4 February 2004 Database and applications giant Oracle has raised its hostile takeover bid for rival PeopleSoft from $7.3 billion to $9.4 billion.
The increase in the offer, from $19.50 per share to $26 per share, could finally tip the balance in Oracle’s favour after its previous bid was snubbed by the vast majority of shareholders.
Oracle’s new bid represents a premium of 18.8% on PeopleSoft’s stock price of $21.89 at the close yesterday. Oracle has also put the deadline back for acceptances from midnight on 13 February to midnight of 12 March.
The revised offer follows PeopleSoft’s disclosure on 30 January of stronger than expected fourth quarter results, which kept the software supplier’s share price well above Oracle’s offer of $19.50 per share.

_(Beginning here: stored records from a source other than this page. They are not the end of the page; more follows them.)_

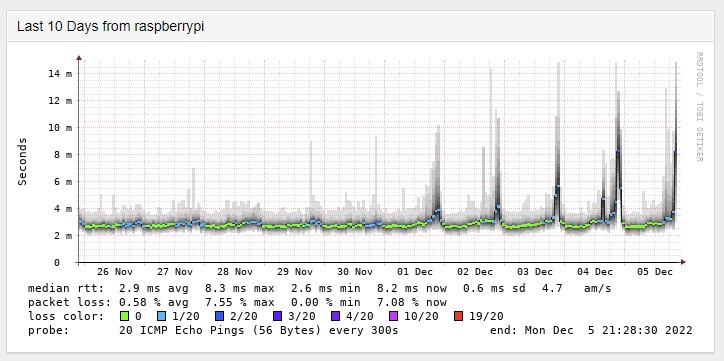
Task: Click the 01 Dec date label
Action: [415, 272]
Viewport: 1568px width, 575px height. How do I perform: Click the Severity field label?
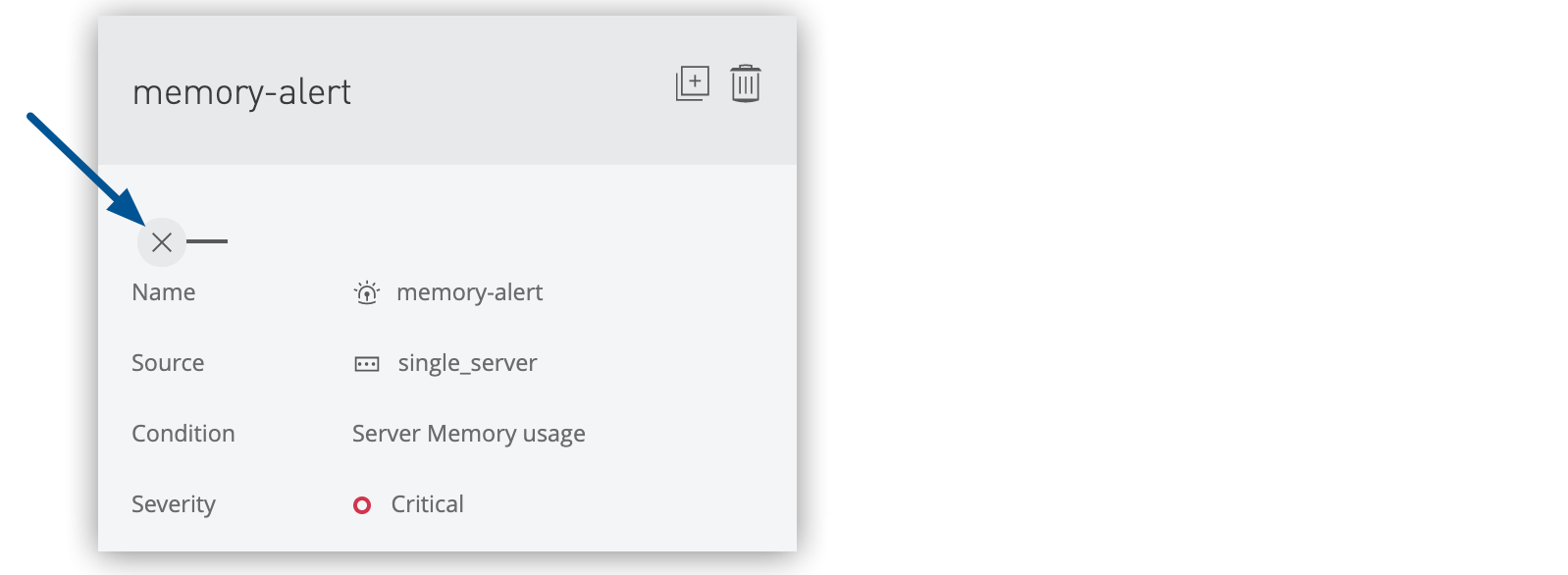click(x=174, y=504)

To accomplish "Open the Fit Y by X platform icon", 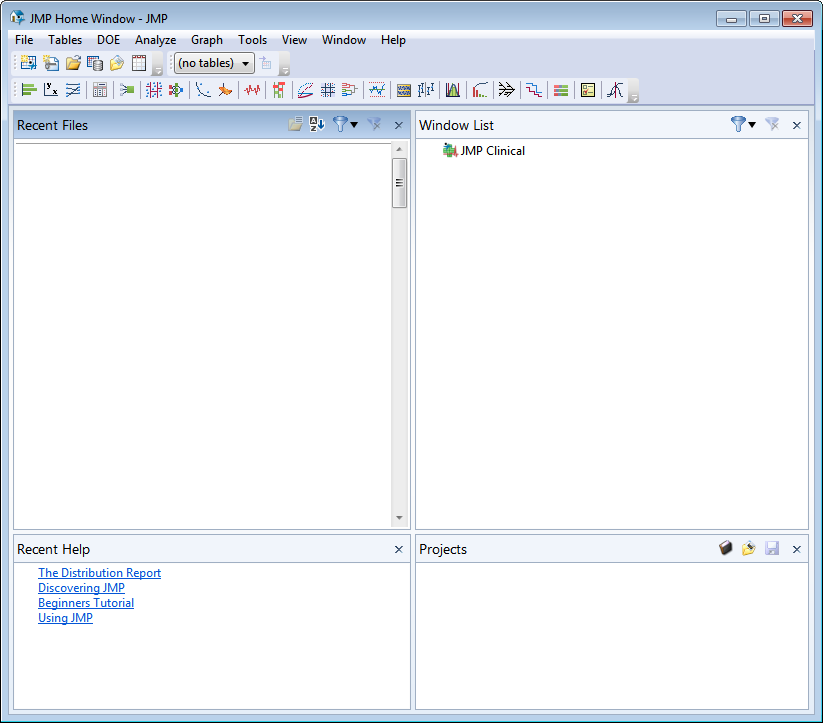I will [x=51, y=90].
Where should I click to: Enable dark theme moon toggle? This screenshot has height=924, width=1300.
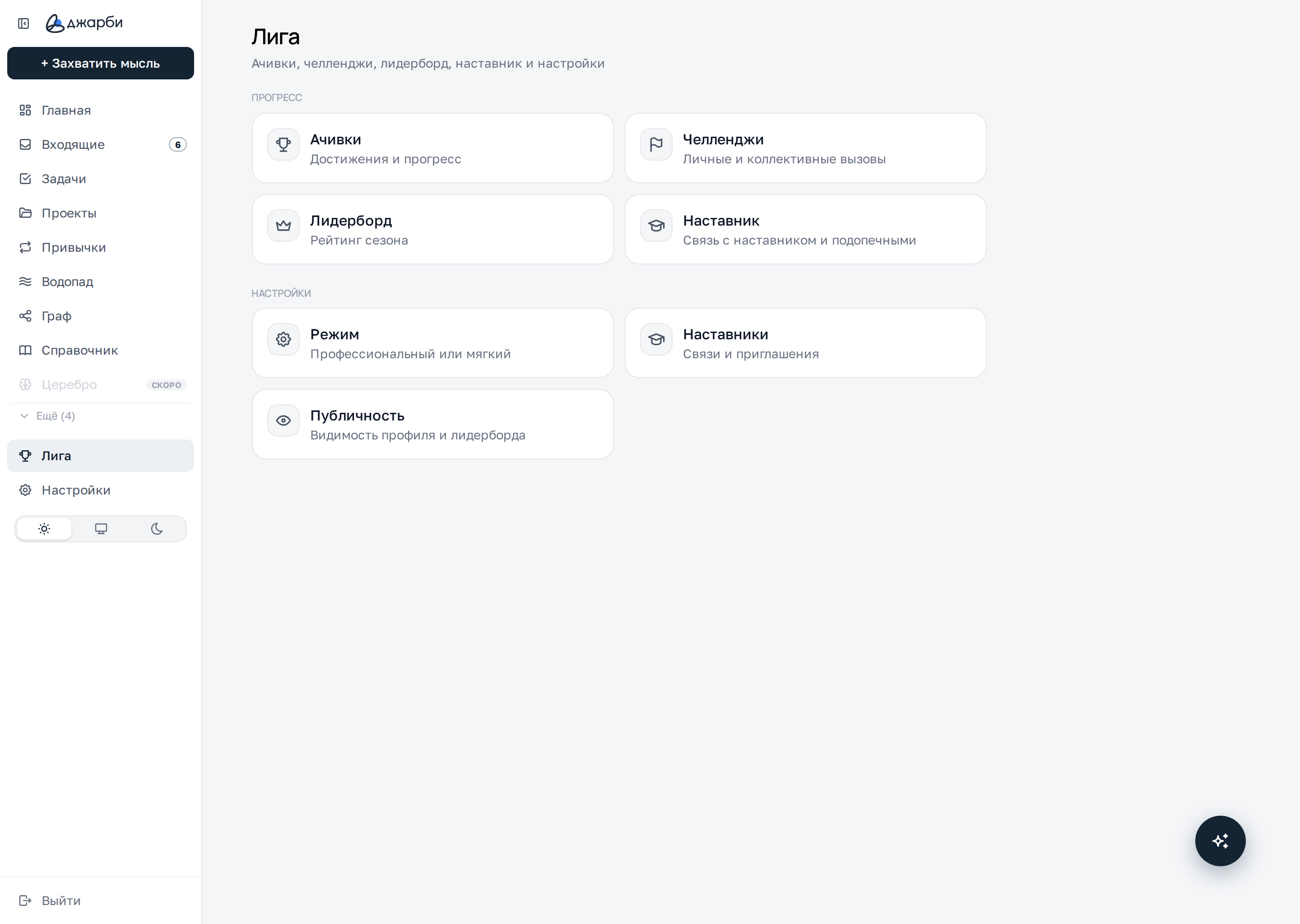[x=157, y=529]
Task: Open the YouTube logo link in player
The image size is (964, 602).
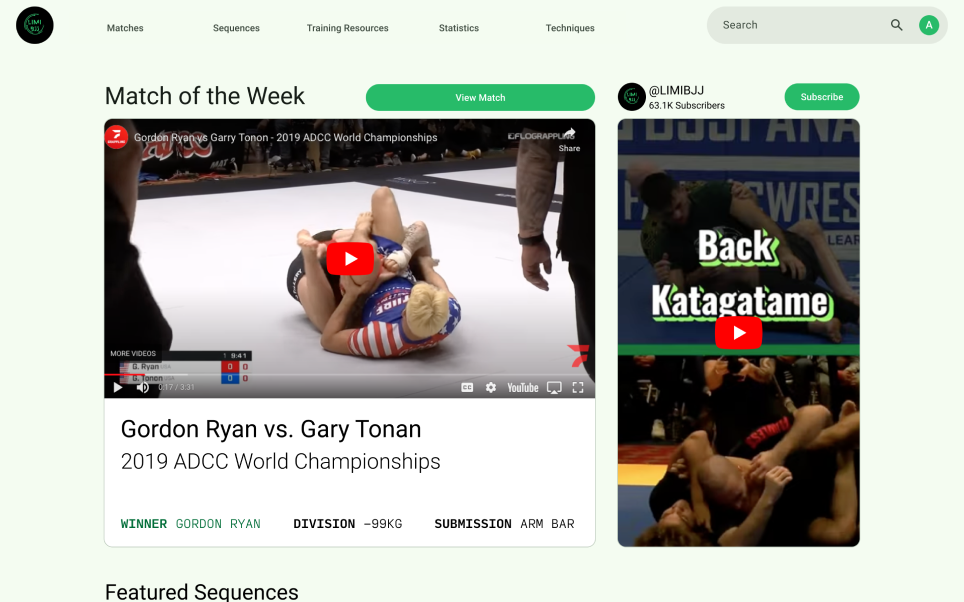Action: 523,387
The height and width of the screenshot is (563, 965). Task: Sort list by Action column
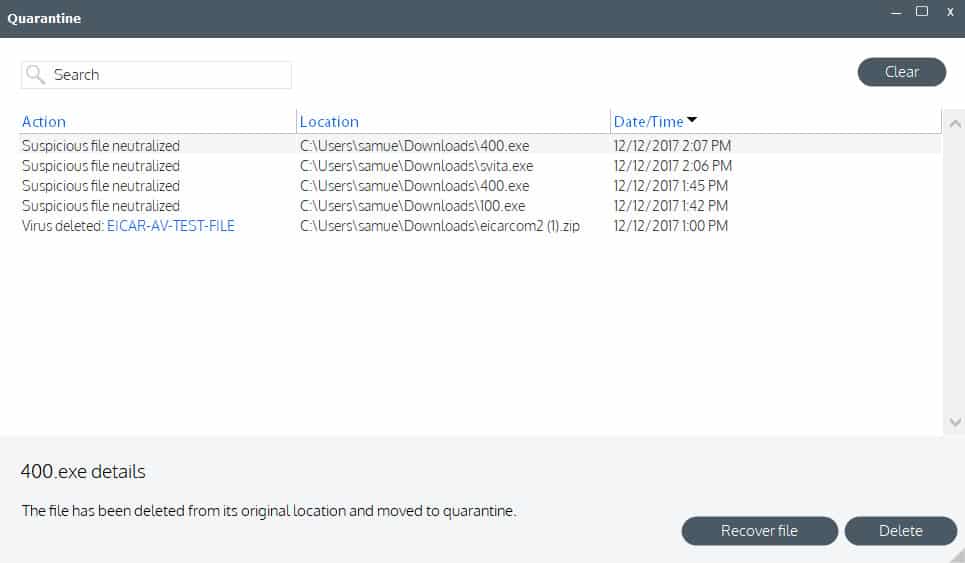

The increased offer also comes just days after Oracle nominated its candidates for shareholder elections to the PeopleSoft board, as well putting forth a proposal to increase the board from eight members to nine; both moves intended to force the issue.
“Given PeopleSoft’s current prospects… This is our final price,” said Oracle chief financial officer Jeff Henley. “We urge PeopleSoft directors to seriously consider our offer and out the interests of their shareholders first.”
However, PeopleSoft has today advised stockholders to take no action in response to Oracle’s revised tender offer until the company’s board of directors has met to discuss the offer and made its subsequent recommendation to shareholders.
Oracle launched its bid for rival PeopleSoft in June 2003 and has twice raised its bid to reflect both PeopleSoft’s rising market value, as well as its successful $1.7 billion acquisition of JD Edwards. However, the PeopleSoft board had unanimously rejected both offers claiming that they significantly undervalued the company.
Oracle must also convince both US and European Commission antitrust regulators that the takeover will not undermine competition in the software sector. Regulators in the US are expected to announce a decision before the end of March 2004 while the Commission has yet to set a final date.